Problem to work on:
Please give the data again in full, precisely as it is written.

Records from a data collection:

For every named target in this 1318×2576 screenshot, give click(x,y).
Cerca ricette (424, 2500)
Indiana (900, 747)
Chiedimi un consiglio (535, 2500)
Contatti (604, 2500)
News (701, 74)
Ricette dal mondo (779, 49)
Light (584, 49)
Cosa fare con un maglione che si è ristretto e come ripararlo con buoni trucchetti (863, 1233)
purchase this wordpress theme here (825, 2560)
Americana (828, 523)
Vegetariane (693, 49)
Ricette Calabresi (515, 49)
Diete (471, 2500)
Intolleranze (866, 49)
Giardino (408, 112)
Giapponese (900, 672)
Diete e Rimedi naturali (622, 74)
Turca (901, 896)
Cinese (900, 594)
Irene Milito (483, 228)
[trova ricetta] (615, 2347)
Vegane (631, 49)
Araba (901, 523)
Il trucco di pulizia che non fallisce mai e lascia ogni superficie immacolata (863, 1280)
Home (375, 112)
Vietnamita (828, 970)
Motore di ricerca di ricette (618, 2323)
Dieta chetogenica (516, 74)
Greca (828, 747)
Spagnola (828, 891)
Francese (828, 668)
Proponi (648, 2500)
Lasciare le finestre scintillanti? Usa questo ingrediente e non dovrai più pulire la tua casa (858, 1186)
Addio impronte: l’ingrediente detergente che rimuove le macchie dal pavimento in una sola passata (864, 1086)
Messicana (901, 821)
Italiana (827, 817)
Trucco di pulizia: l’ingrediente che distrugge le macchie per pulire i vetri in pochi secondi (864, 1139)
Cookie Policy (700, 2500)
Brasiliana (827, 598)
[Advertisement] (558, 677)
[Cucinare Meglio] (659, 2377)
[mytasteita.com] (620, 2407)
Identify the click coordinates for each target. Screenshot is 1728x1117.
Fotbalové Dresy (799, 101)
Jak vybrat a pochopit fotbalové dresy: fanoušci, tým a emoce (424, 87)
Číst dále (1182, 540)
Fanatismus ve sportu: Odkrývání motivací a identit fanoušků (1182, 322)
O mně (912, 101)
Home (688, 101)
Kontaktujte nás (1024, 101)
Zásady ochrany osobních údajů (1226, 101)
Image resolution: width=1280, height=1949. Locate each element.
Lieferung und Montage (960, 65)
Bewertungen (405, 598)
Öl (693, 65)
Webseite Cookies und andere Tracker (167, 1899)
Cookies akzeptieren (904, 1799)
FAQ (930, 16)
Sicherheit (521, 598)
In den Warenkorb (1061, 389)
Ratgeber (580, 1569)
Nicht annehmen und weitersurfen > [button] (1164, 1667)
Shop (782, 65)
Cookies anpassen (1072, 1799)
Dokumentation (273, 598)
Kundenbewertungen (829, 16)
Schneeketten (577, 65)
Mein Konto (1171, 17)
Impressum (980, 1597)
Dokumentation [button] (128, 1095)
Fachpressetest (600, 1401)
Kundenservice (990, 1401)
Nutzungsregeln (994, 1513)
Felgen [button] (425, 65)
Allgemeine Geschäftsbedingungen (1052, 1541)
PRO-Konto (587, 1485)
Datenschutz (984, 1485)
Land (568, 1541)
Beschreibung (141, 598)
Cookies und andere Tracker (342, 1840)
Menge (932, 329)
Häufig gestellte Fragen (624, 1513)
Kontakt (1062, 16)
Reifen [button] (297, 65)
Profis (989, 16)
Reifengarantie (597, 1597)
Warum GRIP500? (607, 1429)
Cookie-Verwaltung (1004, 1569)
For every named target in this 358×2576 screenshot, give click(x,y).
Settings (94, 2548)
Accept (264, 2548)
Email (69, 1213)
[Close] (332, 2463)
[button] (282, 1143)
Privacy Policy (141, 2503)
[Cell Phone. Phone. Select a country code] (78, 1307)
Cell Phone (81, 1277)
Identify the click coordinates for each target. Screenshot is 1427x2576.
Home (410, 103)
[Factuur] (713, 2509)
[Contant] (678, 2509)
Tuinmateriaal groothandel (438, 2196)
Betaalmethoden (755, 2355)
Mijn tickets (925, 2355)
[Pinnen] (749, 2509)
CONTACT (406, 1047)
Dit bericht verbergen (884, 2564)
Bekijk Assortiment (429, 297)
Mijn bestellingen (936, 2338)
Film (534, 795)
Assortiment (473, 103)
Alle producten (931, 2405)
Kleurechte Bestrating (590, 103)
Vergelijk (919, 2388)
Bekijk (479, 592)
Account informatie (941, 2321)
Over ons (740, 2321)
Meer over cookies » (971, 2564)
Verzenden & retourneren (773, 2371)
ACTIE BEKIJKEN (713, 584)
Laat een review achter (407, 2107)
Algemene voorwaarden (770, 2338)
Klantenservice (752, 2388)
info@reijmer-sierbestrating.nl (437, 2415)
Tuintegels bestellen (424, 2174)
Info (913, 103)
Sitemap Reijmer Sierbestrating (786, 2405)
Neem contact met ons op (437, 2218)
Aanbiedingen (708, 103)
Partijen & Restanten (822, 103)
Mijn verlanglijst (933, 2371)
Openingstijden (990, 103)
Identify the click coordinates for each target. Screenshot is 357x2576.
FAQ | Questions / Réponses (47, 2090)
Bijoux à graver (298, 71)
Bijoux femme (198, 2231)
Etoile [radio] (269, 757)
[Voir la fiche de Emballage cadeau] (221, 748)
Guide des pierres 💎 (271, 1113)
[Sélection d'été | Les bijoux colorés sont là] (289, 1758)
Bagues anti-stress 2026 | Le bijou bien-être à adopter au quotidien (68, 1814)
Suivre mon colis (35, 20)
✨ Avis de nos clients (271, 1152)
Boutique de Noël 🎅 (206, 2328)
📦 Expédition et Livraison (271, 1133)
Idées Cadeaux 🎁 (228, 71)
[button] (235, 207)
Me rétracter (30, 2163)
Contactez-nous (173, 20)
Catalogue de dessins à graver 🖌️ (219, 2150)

Output below:
For every named target in this 1318×2576 screenshot, give click(x,y).
Cerca ricette (424, 2500)
Indiana (900, 747)
Chiedimi un consiglio (535, 2500)
Contatti (604, 2500)
News (701, 74)
Ricette dal mondo (779, 49)
Light (584, 49)
Cosa fare con un maglione che si è ristretto e come ripararlo con buoni trucchetti (863, 1233)
purchase this wordpress theme here (825, 2560)
Americana (828, 523)
Vegetariane (693, 49)
Ricette Calabresi (515, 49)
Diete (471, 2500)
Intolleranze (866, 49)
Giardino (408, 112)
Giapponese (900, 672)
Diete e Rimedi naturali (622, 74)
Turca (901, 896)
Cinese (900, 594)
Irene Milito (483, 228)
[trova ricetta] (615, 2347)
Vegane (631, 49)
Araba (901, 523)
Il trucco di pulizia che non fallisce mai e lascia ogni superficie immacolata (863, 1280)
Home (375, 112)
Vietnamita (828, 970)
Motore di ricerca di ricette (618, 2323)
Dieta chetogenica (516, 74)
Greca (828, 747)
Spagnola (828, 891)
Francese (828, 668)
Proponi (648, 2500)
Lasciare le finestre scintillanti? Usa questo ingrediente e non dovrai più pulire la tua casa (858, 1186)
Addio impronte: l’ingrediente detergente che rimuove le macchie dal pavimento in una sola passata (864, 1086)
Messicana (901, 821)
Italiana (827, 817)
Trucco di pulizia: l’ingrediente che distrugge le macchie per pulire i vetri in pochi secondi (864, 1139)
Cookie Policy (700, 2500)
Brasiliana (827, 598)
[Advertisement] (558, 677)
[Cucinare Meglio] (659, 2377)
[mytasteita.com] (620, 2407)
Identify the click coordinates for each target. Screenshot is 1728x1117.
Fotbalové Dresy (799, 101)
Jak vybrat a pochopit fotbalové dresy: fanoušci, tým a emoce (424, 87)
Číst dále (1182, 540)
Fanatismus ve sportu: Odkrývání motivací a identit fanoušků (1182, 322)
O mně (912, 101)
Home (688, 101)
Kontaktujte nás (1024, 101)
Zásady ochrany osobních údajů (1226, 101)
Image resolution: width=1280, height=1949. Locate each element.
Lieferung und Montage (960, 65)
Bewertungen (405, 598)
Öl (693, 65)
Webseite Cookies und andere Tracker (167, 1899)
Cookies akzeptieren (904, 1799)
FAQ (930, 16)
Sicherheit (521, 598)
In den Warenkorb (1061, 389)
Ratgeber (580, 1569)
Nicht annehmen und weitersurfen > [button] (1164, 1667)
Shop (782, 65)
Cookies anpassen (1072, 1799)
Dokumentation (273, 598)
Kundenbewertungen (829, 16)
Schneeketten (577, 65)
Mein Konto (1171, 17)
Impressum (980, 1597)
Dokumentation [button] (128, 1095)
Fachpressetest (600, 1401)
Kundenservice (990, 1401)
Nutzungsregeln (994, 1513)
Felgen [button] (425, 65)
Allgemeine Geschäftsbedingungen (1052, 1541)
PRO-Konto (587, 1485)
Datenschutz (984, 1485)
Land (568, 1541)
Beschreibung (141, 598)
Cookies und andere Tracker (342, 1840)
Menge (932, 329)
Häufig gestellte Fragen (624, 1513)
Kontakt (1062, 16)
Reifen [button] (297, 65)
Profis (989, 16)
Reifengarantie (597, 1597)
Warum GRIP500? (607, 1429)
Cookie-Verwaltung (1004, 1569)
For every named target in this 358×2576 screenshot, give click(x,y).
Settings (94, 2548)
Accept (264, 2548)
Email (69, 1213)
[Close] (332, 2463)
[button] (282, 1143)
Privacy Policy (141, 2503)
[Cell Phone. Phone. Select a country code] (78, 1307)
Cell Phone (81, 1277)
Identify the click coordinates for each target. Screenshot is 1427x2576.
Home (410, 103)
[Factuur] (713, 2509)
[Contant] (678, 2509)
Tuinmateriaal groothandel (438, 2196)
Betaalmethoden (755, 2355)
Mijn tickets (925, 2355)
[Pinnen] (749, 2509)
CONTACT (406, 1047)
Dit bericht verbergen (884, 2564)
Bekijk Assortiment (429, 297)
Mijn bestellingen (936, 2338)
Film (534, 795)
Assortiment (473, 103)
Alle producten (931, 2405)
Kleurechte Bestrating (590, 103)
Vergelijk (919, 2388)
Bekijk (479, 592)
Account informatie (941, 2321)
Over ons (740, 2321)
Meer over cookies » (971, 2564)
Verzenden & retourneren (773, 2371)
ACTIE BEKIJKEN (713, 584)
Laat een review achter (407, 2107)
Algemene voorwaarden (770, 2338)
Klantenservice (752, 2388)
info@reijmer-sierbestrating.nl (437, 2415)
Tuintegels bestellen (424, 2174)
Info (913, 103)
Sitemap Reijmer Sierbestrating (786, 2405)
Neem contact met ons op (437, 2218)
Aanbiedingen (708, 103)
Partijen & Restanten (822, 103)
Mijn verlanglijst (933, 2371)
Openingstijden (990, 103)
Identify the click coordinates for each target. Screenshot is 357x2576.
FAQ | Questions / Réponses (47, 2090)
Bijoux à graver (298, 71)
Bijoux femme (198, 2231)
Etoile [radio] (269, 757)
[Voir la fiche de Emballage cadeau] (221, 748)
Guide des pierres 💎 (271, 1113)
[Sélection d'été | Les bijoux colorés sont là] (289, 1758)
Bagues anti-stress 2026 | Le bijou bien-être à adopter au quotidien (68, 1814)
Suivre mon colis (35, 20)
✨ Avis de nos clients (271, 1152)
Boutique de Noël 🎅 (206, 2328)
📦 Expédition et Livraison (271, 1133)
Idées Cadeaux 🎁 (228, 71)
[button] (235, 207)
Me rétracter (30, 2163)
Contactez-nous (173, 20)
Catalogue de dessins à graver 🖌️ (219, 2150)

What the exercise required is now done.